Render the records as a JSON list of strings, one string per line, from the first line of the records through the line containing "pyautogui.click(x=283, y=314)", both included. Omit blank lines.

Element and text location data
· · ·

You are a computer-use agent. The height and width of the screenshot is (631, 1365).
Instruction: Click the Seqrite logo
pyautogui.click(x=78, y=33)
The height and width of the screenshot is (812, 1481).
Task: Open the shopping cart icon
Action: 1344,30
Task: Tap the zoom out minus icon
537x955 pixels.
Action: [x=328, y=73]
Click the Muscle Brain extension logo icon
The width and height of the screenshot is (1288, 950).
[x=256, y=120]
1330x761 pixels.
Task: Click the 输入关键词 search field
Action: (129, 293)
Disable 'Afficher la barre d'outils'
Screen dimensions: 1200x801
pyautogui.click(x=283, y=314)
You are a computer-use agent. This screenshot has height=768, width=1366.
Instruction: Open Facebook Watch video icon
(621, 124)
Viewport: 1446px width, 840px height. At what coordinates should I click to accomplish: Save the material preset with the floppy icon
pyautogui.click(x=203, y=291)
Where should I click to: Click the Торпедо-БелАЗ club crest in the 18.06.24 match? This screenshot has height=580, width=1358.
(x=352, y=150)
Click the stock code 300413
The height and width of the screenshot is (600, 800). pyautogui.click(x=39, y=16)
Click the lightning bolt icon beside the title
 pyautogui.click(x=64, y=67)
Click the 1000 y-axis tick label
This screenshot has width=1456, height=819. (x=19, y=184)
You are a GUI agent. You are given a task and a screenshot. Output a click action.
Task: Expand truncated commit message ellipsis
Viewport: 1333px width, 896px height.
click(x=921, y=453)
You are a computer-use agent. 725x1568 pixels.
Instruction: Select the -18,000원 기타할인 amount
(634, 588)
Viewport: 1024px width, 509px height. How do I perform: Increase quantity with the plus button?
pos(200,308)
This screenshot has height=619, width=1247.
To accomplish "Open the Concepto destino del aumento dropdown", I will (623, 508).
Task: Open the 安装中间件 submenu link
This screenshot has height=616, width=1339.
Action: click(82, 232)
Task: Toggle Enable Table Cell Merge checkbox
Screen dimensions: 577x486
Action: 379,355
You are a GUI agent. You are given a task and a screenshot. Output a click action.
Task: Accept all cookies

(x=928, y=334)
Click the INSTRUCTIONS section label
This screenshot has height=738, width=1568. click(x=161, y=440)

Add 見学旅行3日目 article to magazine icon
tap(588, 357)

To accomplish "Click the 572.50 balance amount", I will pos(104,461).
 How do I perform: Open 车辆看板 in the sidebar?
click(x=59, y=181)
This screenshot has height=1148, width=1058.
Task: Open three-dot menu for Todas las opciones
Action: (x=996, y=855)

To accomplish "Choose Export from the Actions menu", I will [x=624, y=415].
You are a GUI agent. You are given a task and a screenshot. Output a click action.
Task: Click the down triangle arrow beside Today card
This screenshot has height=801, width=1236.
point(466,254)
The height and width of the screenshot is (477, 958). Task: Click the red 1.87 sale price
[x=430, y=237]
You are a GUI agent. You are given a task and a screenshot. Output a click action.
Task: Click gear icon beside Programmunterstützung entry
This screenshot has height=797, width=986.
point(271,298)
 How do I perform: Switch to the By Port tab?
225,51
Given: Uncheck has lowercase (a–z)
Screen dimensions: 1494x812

· · ·

> [SOLVED PROBLEM]:
[
  "You are a computer-use agent. The height and width of the screenshot is (631, 1365).",
  "Instruction: Click the Seqrite logo",
  "pyautogui.click(x=78, y=33)",
  "The height and width of the screenshot is (812, 1481).",
  "Task: Open the shopping cart icon",
  "Action: 1344,30",
  "Task: Tap the zoom out minus icon",
  "537x955 pixels.",
  "Action: [x=328, y=73]",
  "Click the Muscle Brain extension logo icon",
  "The width and height of the screenshot is (1288, 950).",
  "[x=256, y=120]",
  "1330x761 pixels.",
  "Task: Click the 输入关键词 search field",
  "Action: (129, 293)",
  "Disable 'Afficher la barre d'outils'",
  "Screen dimensions: 1200x801",
  "pyautogui.click(x=283, y=314)"
]